## Obiettivo
Trascrivi fedelmente dal brano qui sotto sulla frequenza del processore il passo che inizia con "Io consiglio speedfreq, consiglio" e termina con "Buon lavoro!".

## Brano di lettura
....................
Per gestire il frequency throttling dovrebbe andar bene una qualunque utility come quelle già consigliate, io uso cpudyn...

Prova un po'

----------

## abaddon83

mi unisco al topic...

io uso speedfreq ma mi setta come frequenza di minimo 350mhz... un po bassina... io la modifico a 1Ghz circa (al max ho un P4 2.8Ghz) ma ad ogni riavvio dovrei ritararla  :Sad: 

dovrei per caso modificare lo script init.d si speedfreq inserendoci la riga di comando per innalzare il limite di freq o c'è un qualche file di conf da qualche parte che rende perenne la modifica?

----------

## federico

Io consiglio speedfreq, consiglio di unirlo alla gestione degli eventi ACPI come spiegato qui :

https://forums.gentoo.org/viewtopic.php?t=80077&highlight=speedfreq

per ottenere un risultato migliore.

Un'altro interessante topic che ho seguito e' questo :

https://forums.gentoo.org/viewtopic.php?t=129853

Buon lavoro!

Fede

----------

## fedeliallalinea

[MOD]

Cambia il tag [N00B] con uno di questi

[/MOD]

----------

## FonderiaDigitale

attenzione xche ho visto molta gente piangere xche aveva compilato p4_clockmod come monolitico invece che come modulo!

----------

## Fuzzo

Grazie innanzitutto per la prontezza e la chiarezza dei vostri reply   :Smile: 

Premetto che il mio processore nel portatile è un Mobile Pentium 4 3.06 GHz NON-HT e che supporta lo Speedstep (due soli step in realtà: 1.6 e 3.06 GHz), una cosa non ho ben capito:

- Nel kernel ho settato built-in lo Speedstep NON advanced (mica ho un Centrino)

- Ho settato nello stesso modo il clock modulation

Posso togliere senza problemi l'ultima opzione?  :Very Happy: 

Grazie!

----------

## mfkr79

 *Fuzzo wrote:*   

> ... Ho settato nello stesso modo il clock modulation
> 
> Posso togliere senza problemi l'ultima opzione? 
> 
> Grazie!
....................
## Dati mostrati
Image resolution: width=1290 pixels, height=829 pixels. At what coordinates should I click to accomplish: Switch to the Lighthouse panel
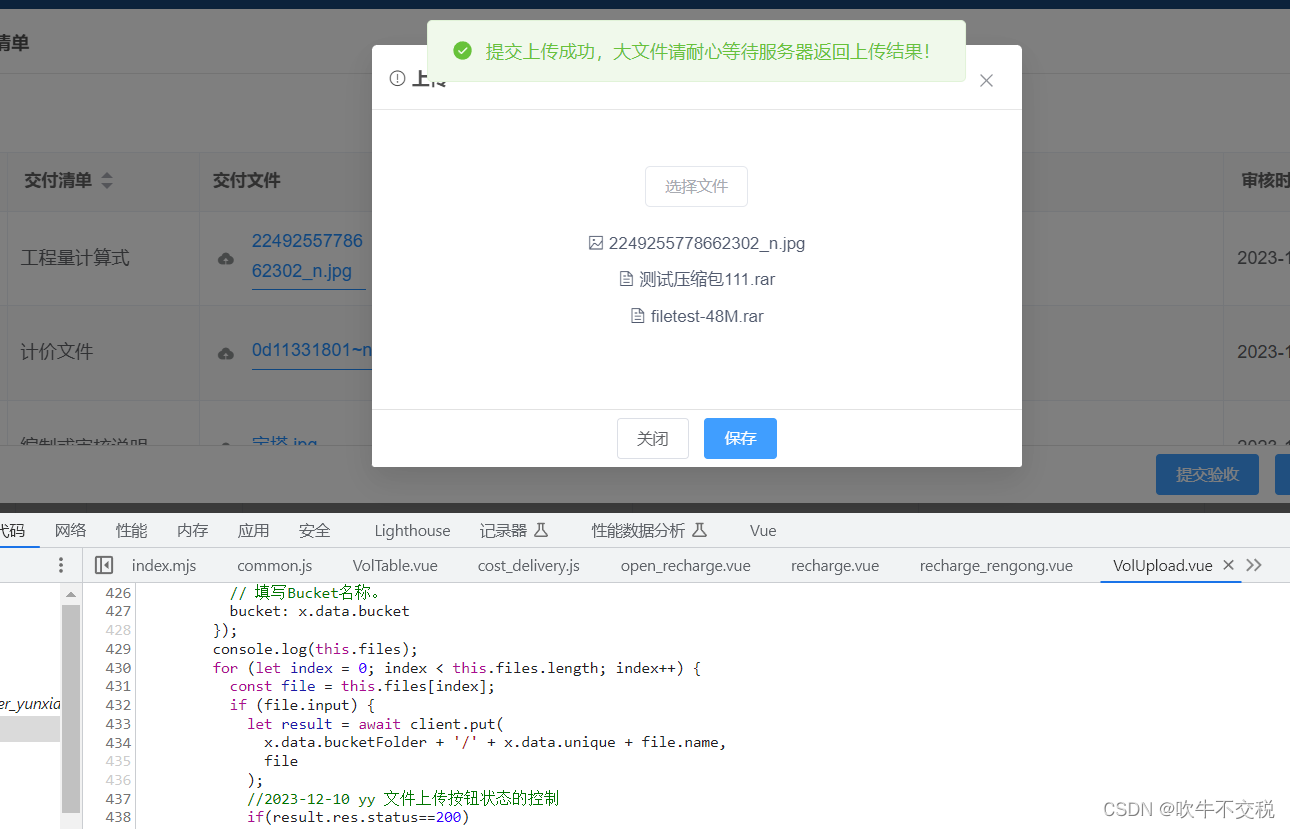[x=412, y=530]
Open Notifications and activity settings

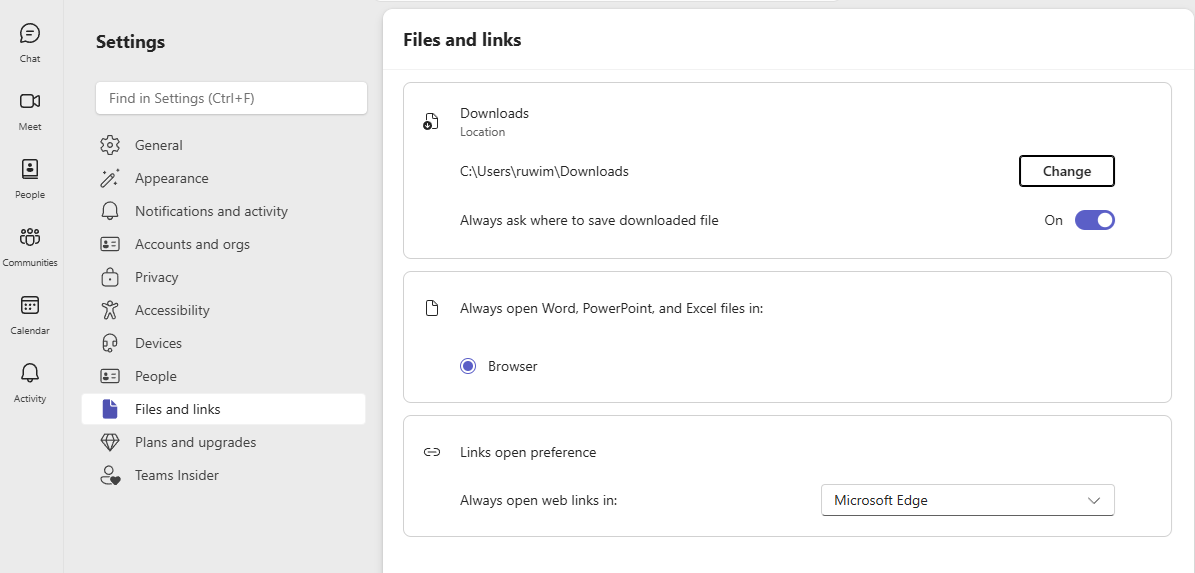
....................
## Risultato finale
Io consiglio speedfreq, consiglio di unirlo alla gestione degli eventi ACPI come spiegato qui :

https://forums.gentoo.org/viewtopic.php?t=80077&highlight=speedfreq

per ottenere un risultato migliore.

Un'altro interessante topic che ho seguito e' questo :

https://forums.gentoo.org/viewtopic.php?t=129853

Buon lavoro!